I'm not sure if i'm just simply missing something or if this is an actual bug.
When I run prodigy train-curve -g 0 --spancat Dataset -c .\config.cfg it will still train on the CPU. prodigy train -g 0 --spancat Dataset -c .\config.cfg runs on the GPU as intended

Thanks in advance,
Turulix

hi @turulix!

Thanks for your message and welcome to the Prodigy community :wave:

I just checked the code and train-curve simply loops through the same train recipe so no obvious problems stand out.

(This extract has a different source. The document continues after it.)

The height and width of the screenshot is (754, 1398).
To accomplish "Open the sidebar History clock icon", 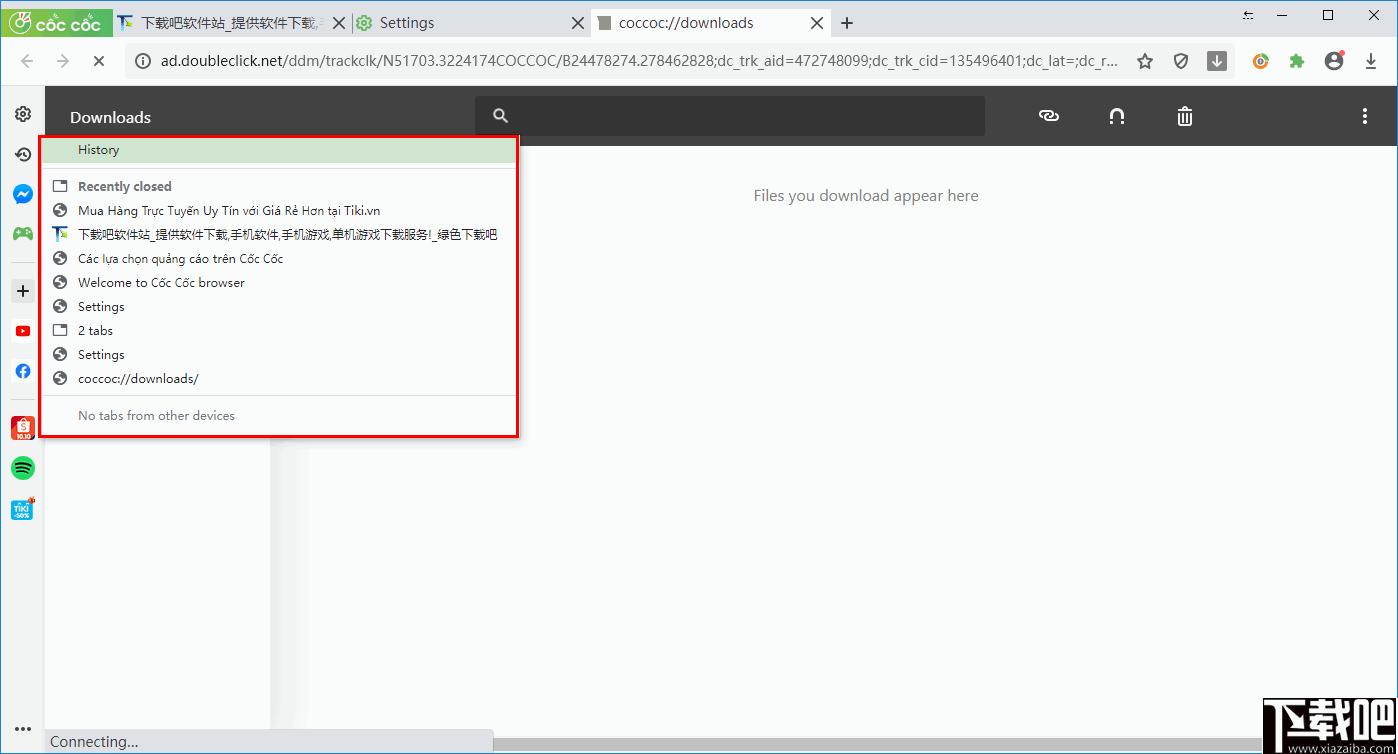I will coord(22,154).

Can you provide your config.cfg file? The GPU setting used while training is not in config.cfg so I don't think it will be the cause but this will allow us to try to replicate.

Hey! Sure:

[paths]
train = null
dev = null
vectors = null
init_tok2vec = null

[system]
gpu_allocator = "pytorch"
seed = 0

[nlp]
lang = "de"
pipeline = ["transformer","spancat"]
batch_size = 128
disabled = []
before_creation = null
after_creation = null
after_pipeline_creation = null
tokenizer = {"@tokenizers":"spacy.Tokenizer.v1"}

[components]

[components.spancat]
factory = "spancat"
max_positive = null
scorer = {"@scorers":"spacy.spancat_scorer.v1"}
spans_key = "sc"
threshold = 0.5

[components.spancat.model]
@architectures = "spacy.SpanCategorizer.v1"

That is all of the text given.